Sites Unseen:¬

A Collaborative Environmental Sculpture Project

May 21, 2022-September 4, 2022

If we can’t see the problem, how do we understand or change it?

In fall 2021, Virginia MOCA invited students from Virginia Beach, Norfolk, Chesapeake, and Portsmouth public schools to dig into the ecological issues facing Tidewater, Virginia. Taking inspiration from artist Maya Lin, students considered how they could educate visitors about these issues in a visual way. Using the design thinking model, students researched, designed, and created site-responsive, environmentally conscious, public art installations for the Museum grounds.

Thank you to all participating students and collaborators.

Interrupted Flow in Nature: Earth, Water, Air

Human activity that is not concerned with our planet often bears damaging consequences. Our earth is fragmented, making it difficult for nature to exist. Our waters suffer from excessive trash. Our air is contaminated by invisible exhaust fumes. Our sculpture addresses these issues, focusing on earth, water, and air—interrupted.

Cut slabs of clay represent EARTH. Parts are destroyed and repaired in the style of Kintsugi (Japanese art of fixing broken pottery with gold) symbolizing how we try to “fix” our destroyed land with beautiful parks scattered here and there; but no matter the repair, though beautiful, our land remains broken. Melted plastic sheets represent WATER. These symbolize beauty and beauty interrupted as melted plastic trash items break the flow, interrupting natural habitats and food sources. Graphite-covered cotton and ripped gray paper are contained in small bottles, representing AIR pollution. We attempt to capture and remove pollution, but we haven’t fully addressed the sources that interrupt and irritate our breathing.

Through a merging of values, color, solids, and transparencies, this sculpture invites viewers to consider how their choices can make a difference in the natural environment that surrounds us.

^^^^

(Required tasks):
• A. From the Sites Unseen text, copy the passage starting at "Sites Unseen:¬" and ending at "students and collaborators.".
• B. State whether each statement agrees with the Sites Unseen text, answering yes or no and quoting the deciding words: (i) The participating students came from Richmond public schools. (ii) Melted plastic sheets in the sculpture represent water. (iii) The exhibition closed on September 4, 2022.
• C. According to the Sites Unseen text, which artist did the students take inspiration from?

^^^^

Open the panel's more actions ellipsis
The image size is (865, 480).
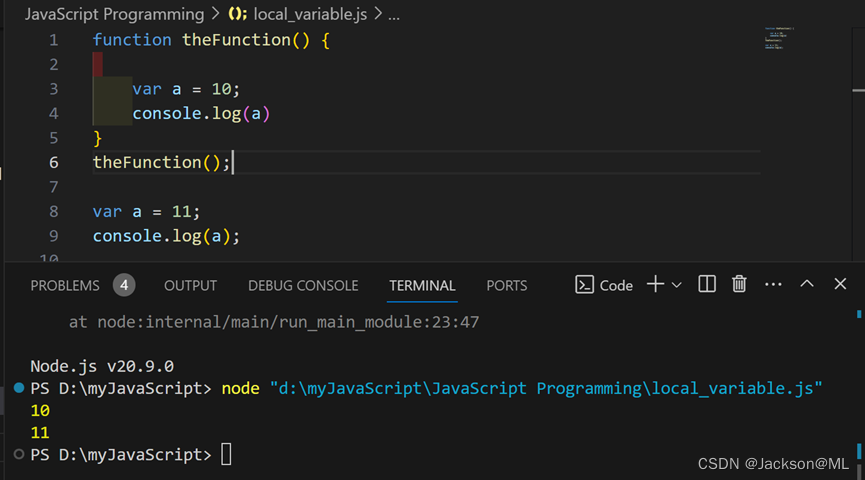[x=773, y=285]
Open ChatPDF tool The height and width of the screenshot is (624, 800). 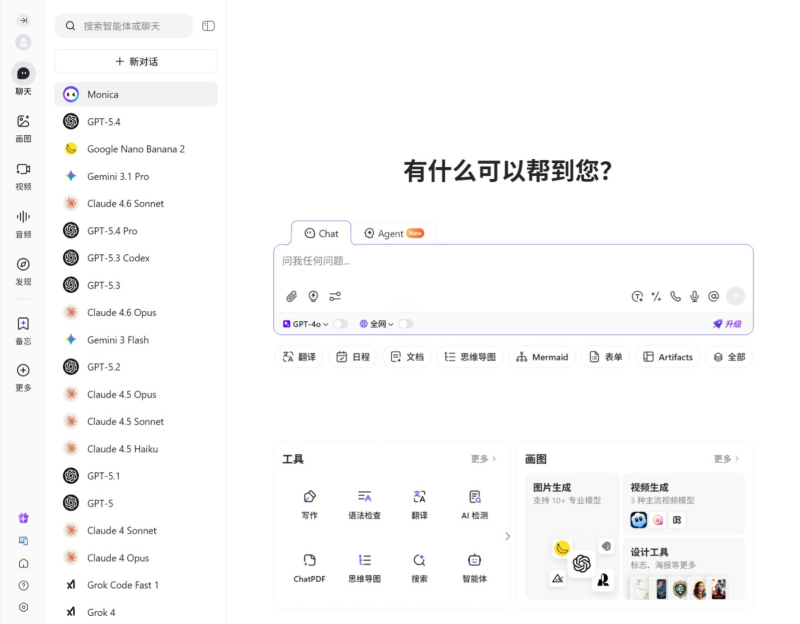pos(309,566)
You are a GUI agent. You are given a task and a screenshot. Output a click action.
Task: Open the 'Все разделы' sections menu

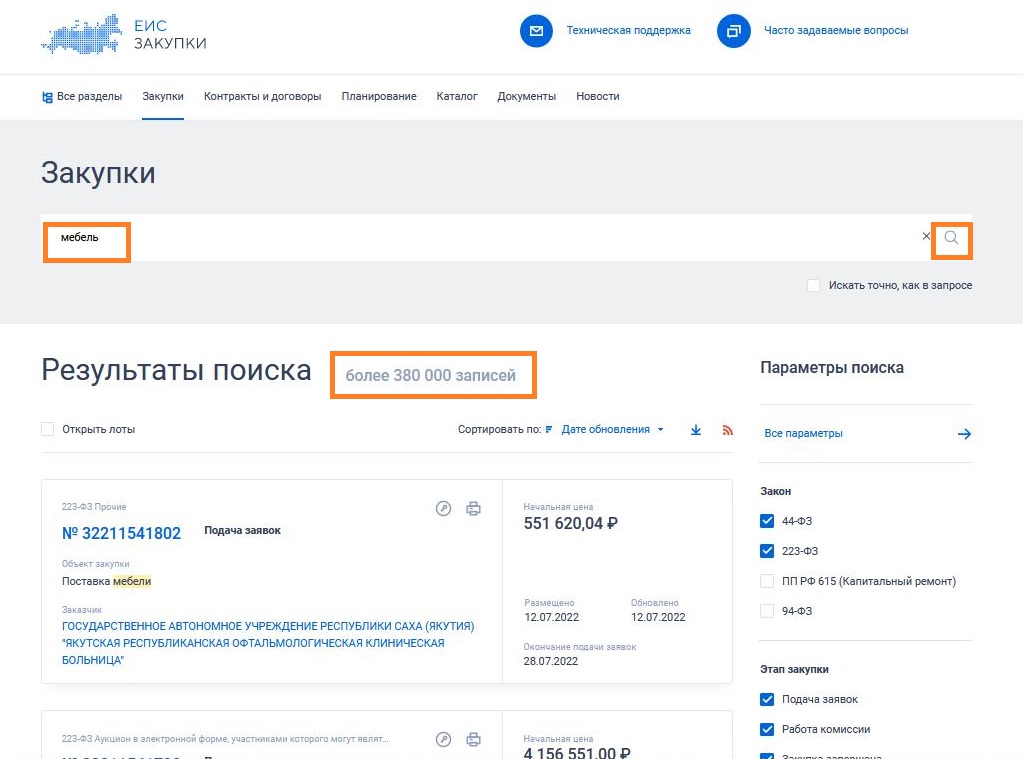82,97
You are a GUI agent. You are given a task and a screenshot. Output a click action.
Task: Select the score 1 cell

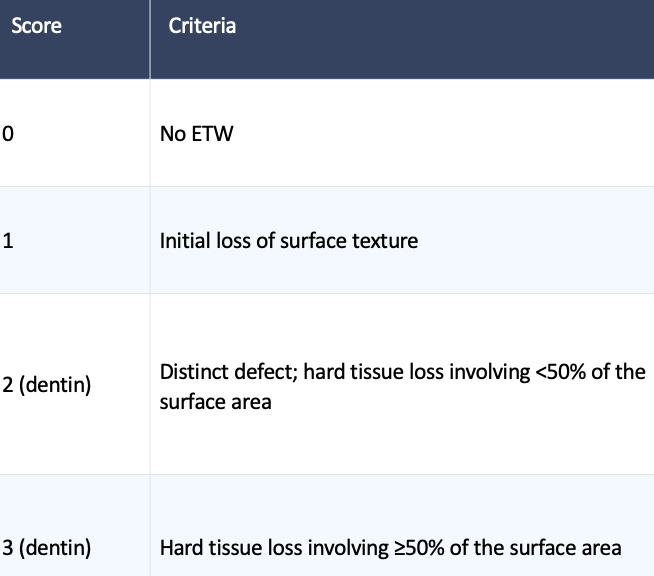[8, 241]
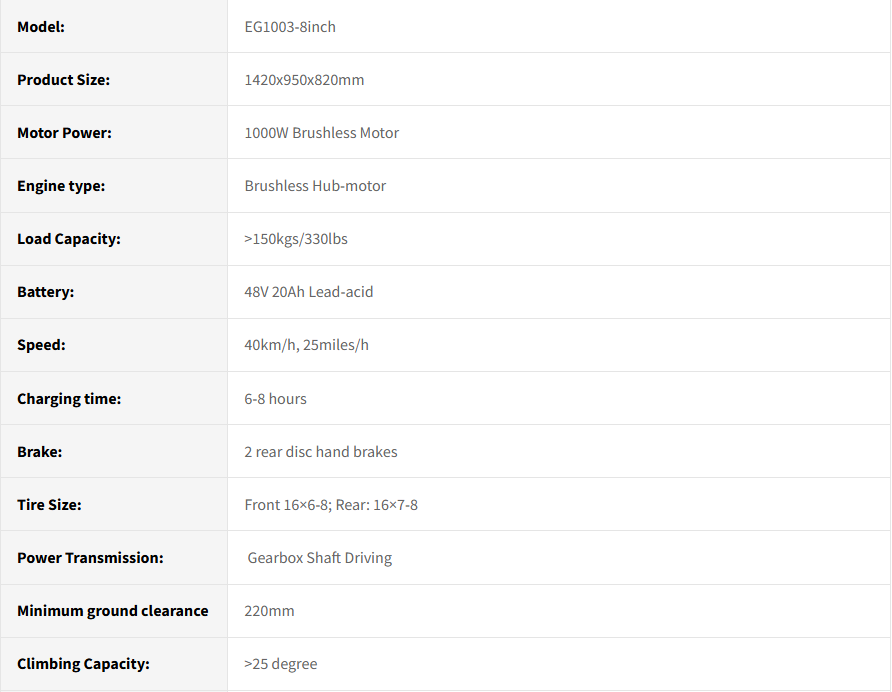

^^^^

(Solution set):
• A.
Sites Unseen:¬

A Collaborative Environmental Sculpture Project

May 21, 2022-September 4, 2022

If we can’t see the problem, how do we understand or change it?

In fall 2021, Virginia MOCA invited students from Virginia Beach, Norfolk, Chesapeake, and Portsmouth public schools to dig into the ecological issues facing Tidewater, Virginia. Taking inspiration from artist Maya Lin, students considered how they could educate visitors about these issues in a visual way. Using the design thinking model, students researched, designed, and created site-responsive, environmentally conscious, public art installations for the Museum grounds.

Thank you to all participating students and collaborators.

• B.
(i) No: "Virginia Beach, Norfolk, Chesapeake, and Portsmouth public schools"
(ii) Yes: "Melted plastic sheets represent WATER."
(iii) Yes: "May 21, 2022-September 4, 2022"

• C. Maya Lin